Quando o dano causado por uma conduta ilícita ultrapassa a barreira de uma vítima individual e atinge um grupo de pessoas, fala-se de direitos ou interesses coletivos de reparação. O Código de Defesa do Consumidor – CDC se preocupou com essa situação e trouxe uma disciplina legal que serve de base para direitos além das relações de consumo.

Reza o artigo 81 do CDC:

“A defesa dos interesses e direitos dos consumidores e das vítimas poderá ser exercida em juízo individualmente, ou a título coletivo. Parágrafo único. A defesa coletiva será exercida quando se tratar de:

I – interesses ou direitos difusos, assim entendidos, para efeitos desse código, os transindividuais, de natureza indivisível, de que sejam titulares pessoas indeterminadas e ligadas por circunstâncias de fato;

II – interesses ou direitos coletivos, assim entendidos, para efeitos deste código, os transindividuais, de natureza indivisível de que seja titular grupo, categoria ou classe de pessoas ligadas entre si ou com a parte contrária por uma relação jurídica base;

III – interesses ou direitos individuais homogêneos, assim entendidos os decorrentes de origem comum.”

Temos, portanto, uma espécie de classificação que divide os possíveis direitos coletivos em um sentido lato sensu. São eles os interesses ou direitos difusos, os interesses ou direitos coletivos stricto sensu e os interesses ou direitos individuais homogêneos. Todos eles dizem respeito a uma coletividade e jamais serão direitos de apenas um indivíduo isoladamente que tenha sido lesado em determinado caso concreto. Em um primeiro momento devemos fazer a diferenciação destas três espécies de direitos coletivos para em seguida tratar da sua aplicabilidade no campo trabalhista, nas relações laborais e ver a exata relação que temos com o segmento do direito individual do trabalho, o chamado direito coletivo do trabalho.

Celso Antonio Fiorillo aponta que os direitos difusos tem como características, ser direito transindividual, ter um objeto indivisível e titulares indeterminados e interligados por circunstâncias de fato. A característica da transindividualidade significa dizer que o direito ultrapassa a esfera da individualidade, transcende o individuo, ou seja, não se trata mais de um direito ou obrigação de cunho individual isolado. Ser indivisível aqui, nos remete a ideia de que o objeto pertence a todos mas ninguém em específico o possui. Exemplo disso, seria o ar que respiramos. Já a titularidade dos direitos difusos é indeterminada, pois se o ar estiver contaminado não será possível determinar quem exatamente foi atingido. Mesmo que se tenha um noção da área que foi contaminada, não seria possível determinar exatamente quem foi prejudicado por conta disso. Por fim, os indivíduos afetados pela poluição do ar estão interligados por uma circunstância de fato. (FIORILLO, 2005.)
---
TAREFA SOLICITADA A: Relacione todas as espécies de direitos coletivos em sentido amplo que o trecho sobre direitos coletivos no CDC identifica.
TAREFA SOLICITADA B: Transcreva a parte do trecho sobre direitos coletivos que se inicia pelas palavras que contêm "III – interesses" e se encerra em "coletivo do trabalho.".

MATERIAL FORNECIDO:
---
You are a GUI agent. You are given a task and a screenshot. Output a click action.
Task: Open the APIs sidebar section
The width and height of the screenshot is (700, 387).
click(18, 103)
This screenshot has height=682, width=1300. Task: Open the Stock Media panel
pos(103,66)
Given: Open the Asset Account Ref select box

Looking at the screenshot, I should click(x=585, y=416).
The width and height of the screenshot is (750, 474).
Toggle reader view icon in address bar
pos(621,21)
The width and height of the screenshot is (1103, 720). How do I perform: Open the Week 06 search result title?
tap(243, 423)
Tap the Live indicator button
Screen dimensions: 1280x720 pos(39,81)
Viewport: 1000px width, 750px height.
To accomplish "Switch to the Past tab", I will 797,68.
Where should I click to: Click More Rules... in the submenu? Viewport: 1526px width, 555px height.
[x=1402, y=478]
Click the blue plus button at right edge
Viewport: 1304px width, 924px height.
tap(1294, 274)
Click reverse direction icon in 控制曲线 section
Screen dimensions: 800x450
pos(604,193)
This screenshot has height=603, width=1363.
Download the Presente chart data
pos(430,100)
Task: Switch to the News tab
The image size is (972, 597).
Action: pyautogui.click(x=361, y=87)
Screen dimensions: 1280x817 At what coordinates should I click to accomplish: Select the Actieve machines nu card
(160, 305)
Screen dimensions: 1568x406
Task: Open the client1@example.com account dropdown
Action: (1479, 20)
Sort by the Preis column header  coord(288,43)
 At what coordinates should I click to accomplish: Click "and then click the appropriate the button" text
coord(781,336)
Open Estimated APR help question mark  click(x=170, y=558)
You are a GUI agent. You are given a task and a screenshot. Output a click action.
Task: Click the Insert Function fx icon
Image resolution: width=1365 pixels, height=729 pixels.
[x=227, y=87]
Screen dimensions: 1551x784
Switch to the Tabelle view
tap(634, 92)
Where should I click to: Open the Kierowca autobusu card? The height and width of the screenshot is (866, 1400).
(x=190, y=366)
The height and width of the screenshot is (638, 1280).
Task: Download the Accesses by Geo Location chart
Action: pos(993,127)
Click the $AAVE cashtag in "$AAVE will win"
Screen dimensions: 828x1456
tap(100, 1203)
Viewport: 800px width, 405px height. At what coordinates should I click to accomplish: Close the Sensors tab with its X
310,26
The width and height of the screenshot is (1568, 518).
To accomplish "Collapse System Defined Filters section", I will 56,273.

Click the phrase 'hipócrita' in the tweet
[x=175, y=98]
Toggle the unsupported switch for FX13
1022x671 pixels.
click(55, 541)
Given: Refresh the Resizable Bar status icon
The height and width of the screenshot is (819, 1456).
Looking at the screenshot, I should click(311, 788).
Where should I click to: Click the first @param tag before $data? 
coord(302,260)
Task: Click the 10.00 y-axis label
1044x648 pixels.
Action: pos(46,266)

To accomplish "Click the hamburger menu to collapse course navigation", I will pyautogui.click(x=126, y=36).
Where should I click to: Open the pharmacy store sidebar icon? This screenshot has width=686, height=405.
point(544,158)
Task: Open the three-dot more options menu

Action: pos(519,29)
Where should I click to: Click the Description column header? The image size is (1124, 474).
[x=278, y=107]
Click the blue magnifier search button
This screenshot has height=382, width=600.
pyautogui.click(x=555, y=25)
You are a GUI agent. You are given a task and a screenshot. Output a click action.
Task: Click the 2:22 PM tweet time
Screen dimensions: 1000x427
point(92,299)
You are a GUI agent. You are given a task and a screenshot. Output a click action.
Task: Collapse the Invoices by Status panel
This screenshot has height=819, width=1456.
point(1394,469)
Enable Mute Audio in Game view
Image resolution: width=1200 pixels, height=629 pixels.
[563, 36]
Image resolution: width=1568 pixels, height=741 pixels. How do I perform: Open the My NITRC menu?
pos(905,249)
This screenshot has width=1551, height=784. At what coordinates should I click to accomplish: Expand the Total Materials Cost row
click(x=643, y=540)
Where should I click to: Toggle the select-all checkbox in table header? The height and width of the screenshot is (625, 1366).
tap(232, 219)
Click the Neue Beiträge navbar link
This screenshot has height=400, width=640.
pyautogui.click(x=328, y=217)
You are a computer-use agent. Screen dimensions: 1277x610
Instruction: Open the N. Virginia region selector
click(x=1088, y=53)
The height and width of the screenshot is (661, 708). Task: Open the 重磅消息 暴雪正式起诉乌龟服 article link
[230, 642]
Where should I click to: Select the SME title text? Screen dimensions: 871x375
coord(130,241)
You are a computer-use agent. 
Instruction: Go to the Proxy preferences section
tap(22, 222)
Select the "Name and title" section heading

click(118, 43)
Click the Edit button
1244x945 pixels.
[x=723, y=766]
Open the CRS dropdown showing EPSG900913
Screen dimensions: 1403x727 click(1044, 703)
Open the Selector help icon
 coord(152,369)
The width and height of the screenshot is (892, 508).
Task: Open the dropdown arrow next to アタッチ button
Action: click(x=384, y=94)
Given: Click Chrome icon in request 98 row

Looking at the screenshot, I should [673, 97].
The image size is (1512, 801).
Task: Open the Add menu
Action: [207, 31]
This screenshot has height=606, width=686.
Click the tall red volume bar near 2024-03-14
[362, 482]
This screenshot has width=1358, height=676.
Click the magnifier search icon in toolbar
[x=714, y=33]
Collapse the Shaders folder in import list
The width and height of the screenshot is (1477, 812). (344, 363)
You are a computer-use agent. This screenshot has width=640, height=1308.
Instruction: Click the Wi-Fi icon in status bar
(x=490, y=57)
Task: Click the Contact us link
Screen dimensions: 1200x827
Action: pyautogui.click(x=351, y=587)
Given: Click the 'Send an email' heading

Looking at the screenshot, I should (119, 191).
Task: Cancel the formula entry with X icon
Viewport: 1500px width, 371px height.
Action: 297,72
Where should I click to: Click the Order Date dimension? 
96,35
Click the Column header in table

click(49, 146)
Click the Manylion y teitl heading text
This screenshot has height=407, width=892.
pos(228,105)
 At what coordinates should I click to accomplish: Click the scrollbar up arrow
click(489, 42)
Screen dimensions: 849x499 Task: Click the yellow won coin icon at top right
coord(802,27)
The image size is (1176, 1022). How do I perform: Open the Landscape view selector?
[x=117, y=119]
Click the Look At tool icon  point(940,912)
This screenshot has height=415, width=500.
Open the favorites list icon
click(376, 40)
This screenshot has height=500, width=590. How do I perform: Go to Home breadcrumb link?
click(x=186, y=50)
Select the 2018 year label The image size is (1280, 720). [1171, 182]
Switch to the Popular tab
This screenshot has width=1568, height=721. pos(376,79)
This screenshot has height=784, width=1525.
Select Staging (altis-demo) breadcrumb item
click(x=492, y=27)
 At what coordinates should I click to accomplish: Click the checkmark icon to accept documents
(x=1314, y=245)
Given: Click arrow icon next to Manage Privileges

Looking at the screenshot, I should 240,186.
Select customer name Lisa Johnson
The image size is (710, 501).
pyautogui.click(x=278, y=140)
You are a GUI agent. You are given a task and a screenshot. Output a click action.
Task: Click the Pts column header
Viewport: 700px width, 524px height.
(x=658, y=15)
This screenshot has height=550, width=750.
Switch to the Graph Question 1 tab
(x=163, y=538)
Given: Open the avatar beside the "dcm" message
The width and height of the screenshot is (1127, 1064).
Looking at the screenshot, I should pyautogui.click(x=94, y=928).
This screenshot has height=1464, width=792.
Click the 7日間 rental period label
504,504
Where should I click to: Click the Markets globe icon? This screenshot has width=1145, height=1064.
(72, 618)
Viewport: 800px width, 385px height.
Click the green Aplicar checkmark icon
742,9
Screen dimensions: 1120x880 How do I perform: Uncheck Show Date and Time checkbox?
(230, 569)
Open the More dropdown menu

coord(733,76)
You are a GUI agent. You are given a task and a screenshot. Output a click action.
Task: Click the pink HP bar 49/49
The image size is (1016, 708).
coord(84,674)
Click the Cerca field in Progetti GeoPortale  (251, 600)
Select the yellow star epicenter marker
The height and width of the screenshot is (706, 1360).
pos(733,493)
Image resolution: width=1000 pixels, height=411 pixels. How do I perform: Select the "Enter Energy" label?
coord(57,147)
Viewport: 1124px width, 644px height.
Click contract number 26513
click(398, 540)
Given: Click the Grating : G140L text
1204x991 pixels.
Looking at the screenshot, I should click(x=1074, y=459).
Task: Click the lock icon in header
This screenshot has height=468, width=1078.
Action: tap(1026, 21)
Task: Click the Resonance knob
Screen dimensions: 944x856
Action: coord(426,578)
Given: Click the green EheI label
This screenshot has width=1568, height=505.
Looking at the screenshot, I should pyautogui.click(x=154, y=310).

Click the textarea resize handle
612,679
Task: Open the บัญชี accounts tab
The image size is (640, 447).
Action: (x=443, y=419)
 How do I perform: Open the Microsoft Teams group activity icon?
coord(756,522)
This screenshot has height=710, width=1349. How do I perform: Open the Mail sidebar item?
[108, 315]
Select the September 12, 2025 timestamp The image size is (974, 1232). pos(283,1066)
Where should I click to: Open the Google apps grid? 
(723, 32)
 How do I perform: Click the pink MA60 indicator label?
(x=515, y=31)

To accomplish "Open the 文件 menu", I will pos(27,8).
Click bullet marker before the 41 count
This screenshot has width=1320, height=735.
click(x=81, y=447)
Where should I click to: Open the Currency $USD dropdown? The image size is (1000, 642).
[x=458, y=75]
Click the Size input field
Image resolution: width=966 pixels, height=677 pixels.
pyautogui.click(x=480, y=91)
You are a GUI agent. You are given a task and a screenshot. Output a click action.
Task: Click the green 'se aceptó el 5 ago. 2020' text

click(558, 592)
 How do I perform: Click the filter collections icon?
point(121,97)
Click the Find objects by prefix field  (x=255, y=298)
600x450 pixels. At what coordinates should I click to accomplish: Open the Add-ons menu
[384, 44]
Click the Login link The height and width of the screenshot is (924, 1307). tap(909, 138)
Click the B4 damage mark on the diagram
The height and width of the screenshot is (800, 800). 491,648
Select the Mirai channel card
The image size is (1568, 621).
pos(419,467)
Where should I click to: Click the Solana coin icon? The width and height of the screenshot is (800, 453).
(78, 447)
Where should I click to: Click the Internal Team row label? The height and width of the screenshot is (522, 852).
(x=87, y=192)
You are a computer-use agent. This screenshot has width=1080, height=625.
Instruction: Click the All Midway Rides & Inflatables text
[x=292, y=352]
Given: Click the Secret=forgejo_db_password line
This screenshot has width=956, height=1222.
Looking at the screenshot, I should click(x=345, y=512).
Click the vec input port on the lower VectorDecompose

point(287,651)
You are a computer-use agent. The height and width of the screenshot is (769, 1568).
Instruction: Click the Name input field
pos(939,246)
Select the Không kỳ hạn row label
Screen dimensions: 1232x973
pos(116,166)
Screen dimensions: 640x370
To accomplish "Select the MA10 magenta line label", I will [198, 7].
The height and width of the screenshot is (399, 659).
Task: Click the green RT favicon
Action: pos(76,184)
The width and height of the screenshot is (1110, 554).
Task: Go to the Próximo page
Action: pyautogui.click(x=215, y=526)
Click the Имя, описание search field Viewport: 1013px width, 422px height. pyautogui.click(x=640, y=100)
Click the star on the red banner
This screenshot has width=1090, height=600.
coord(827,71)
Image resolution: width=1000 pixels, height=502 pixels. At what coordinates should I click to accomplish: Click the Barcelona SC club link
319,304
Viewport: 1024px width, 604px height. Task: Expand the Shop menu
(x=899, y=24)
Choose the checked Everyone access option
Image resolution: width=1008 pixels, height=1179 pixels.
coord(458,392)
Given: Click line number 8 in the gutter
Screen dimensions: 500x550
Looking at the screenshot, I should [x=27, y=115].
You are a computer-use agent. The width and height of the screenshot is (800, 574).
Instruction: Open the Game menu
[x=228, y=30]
---
RESPOSTA COMPLETA A:
- Interesses ou direitos difusos
- Interesses ou direitos coletivos stricto sensu
- Interesses ou direitos individuais homogêneos

RESPOSTA COMPLETA B:
III – interesses ou direitos individuais homogêneos, assim entendidos os decorrentes de origem comum.”

Temos, portanto, uma espécie de classificação que divide os possíveis direitos coletivos em um sentido lato sensu. São eles os interesses ou direitos difusos, os interesses ou direitos coletivos stricto sensu e os interesses ou direitos individuais homogêneos. Todos eles dizem respeito a uma coletividade e jamais serão direitos de apenas um indivíduo isoladamente que tenha sido lesado em determinado caso concreto. Em um primeiro momento devemos fazer a diferenciação destas três espécies de direitos coletivos para em seguida tratar da sua aplicabilidade no campo trabalhista, nas relações laborais e ver a exata relação que temos com o segmento do direito individual do trabalho, o chamado direito coletivo do trabalho.